Attorney Terry Lodge, Toledo, OH-based legal counsel for Don't Waste Michigan, et al., charged that, "The Holtec proposal is a corporate welfare trough that will make the nuclear waste problem in this country worse, putting millions of people along transport routes at unnecessary risk."
“My community does not want dangerous radioactive waste, despite claims made by nuclear lobbyists and politicians who see us as their dumping ground,” said Rose Gardner, a founder of Alliance for Environmental Strategies, who has been fighting low-level radioactive waste in her community for years. AFES is an ally of Don't Waste MI, et al., in opposing the Holtec CISF, as well as a related CISF that Don't Waste MI, et al., also opposes, Interim Storage Partners at Waste Control Specialists (WCS) in Texas. “Two companies now want to bring in the deadliest of all radioactive waste, from around the entire country, store it in our backyard and keep it there for decades. We don’t want it and we don’t consent to being dumped on. We live here. We have children. And we’re not the sacrifice zone for wealthier communities,” Gardner added. Gardner lives in Eunice, New Mexico, 5 miles west of the proposed WCS radioactive waste storage site, and less than 40 miles southeast of the proposed Holtec/ELEA site, proposed for midway between Carlsbad and Hobbs, NM.
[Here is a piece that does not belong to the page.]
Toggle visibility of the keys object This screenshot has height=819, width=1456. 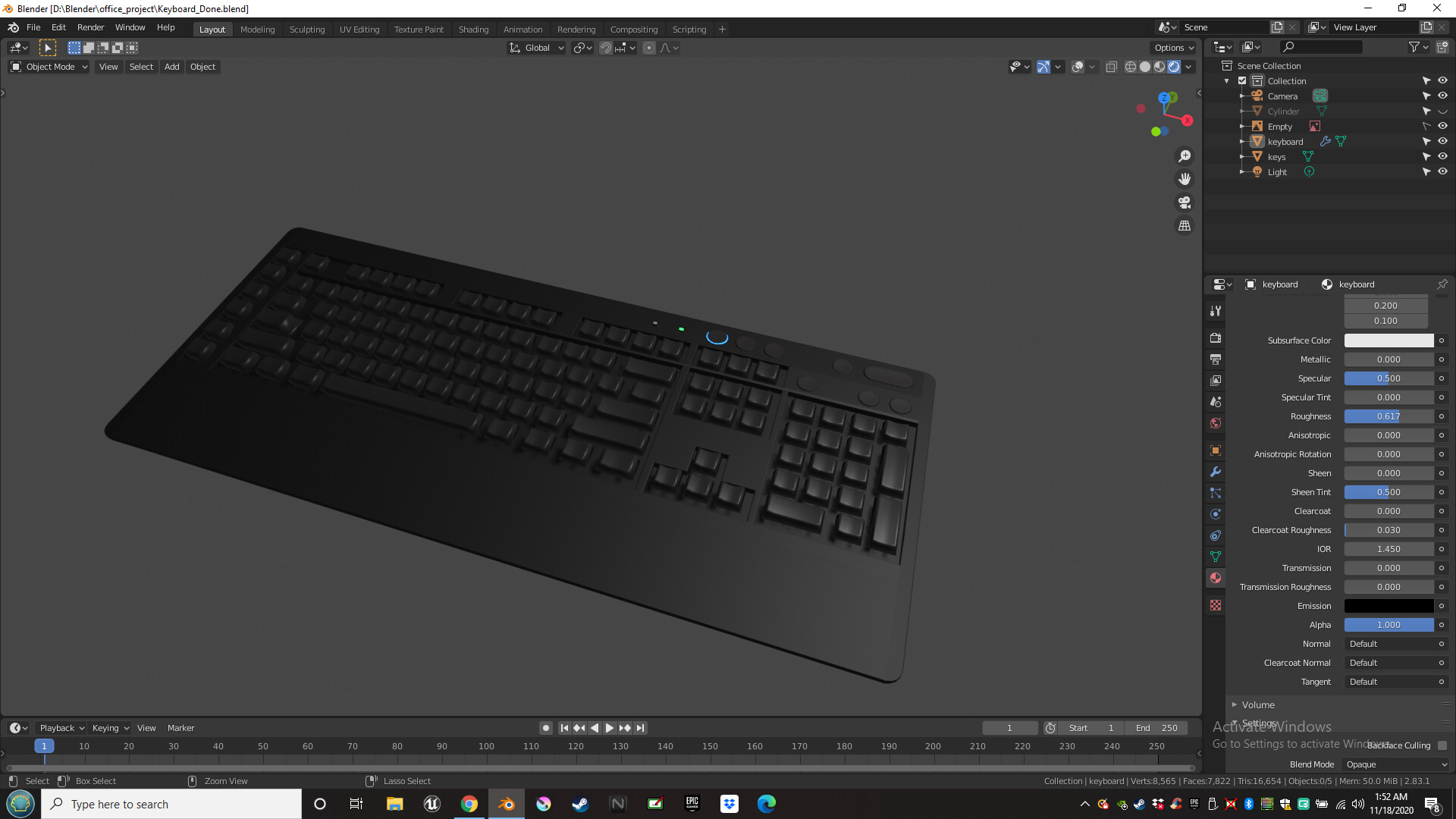coord(1442,156)
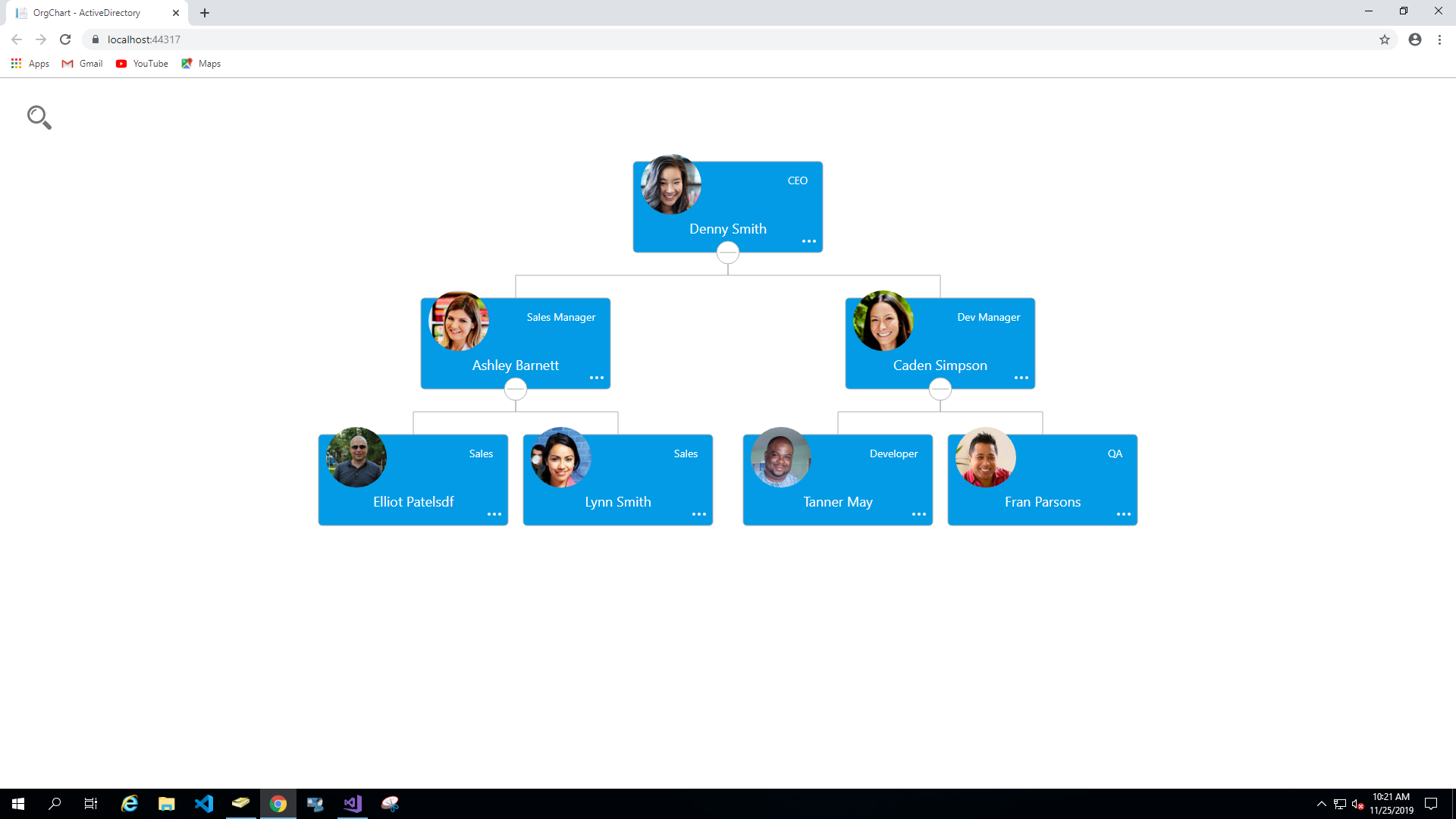Open the YouTube bookmark
This screenshot has width=1456, height=819.
(x=143, y=64)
The June 22, 2020 filing deadline at the federal court of appeals came just one day before the NRC held its first of two scheduled public comment webinars/call-ins regarding its Draft Environmental Impact Statement on Holtec's proposed CISF. The webinar/call-in took place from 5 to 10pm Eastern, Tuesday, June 23, 2020. Representatives of Don't Waste Michigan, et al. submitted verbal comments at that time. A second webinar/call-in for public comment is scheduled to begin at 5pm Eastern on Thursday, July 9, 2020. NRC's current deadline for public comment is September 22, 2020. During the preceding environmental scoping stage public comment period in 2018, more than 30,000 public comments opposing the Holtec CISF were submitted, a record-breaking number for the subject matter.
A coalition of 50 groups, including all seven from the Don't Waste Michigan, et al., coalition, urged NRC on April 1, 2020 to hold two-dozen, in-person public comment meetings, post-pandemic, in a dozen states outside New Mexico, but the NRC has not even responded to that request. New Mexico's united U.S. congressional delegation has stood strong in its demand for five in-person public comment meetings across the state, once safe to do so.
As revealed by a 2008 U.S. Department of Energy (DOE) document cited by NRC in its Holtec CISF DEIS, road and rail routes through 45 states and the District of Columbia would be used to haul Holtec's 10,000 high-risk irradiated nuclear fuel shipments on their roads and rails, from reactors predominantly in the eastern half of the country, to New Mexico. (See 2017 State of Nevada Agency for Nuclear Projects' analyses of the 2008 DOE document, including route maps and estimated shipment numbers.) A related 2002 DOE document revealed that numerous waterways on sea coasts, the Great Lakes, and rivers could also be used.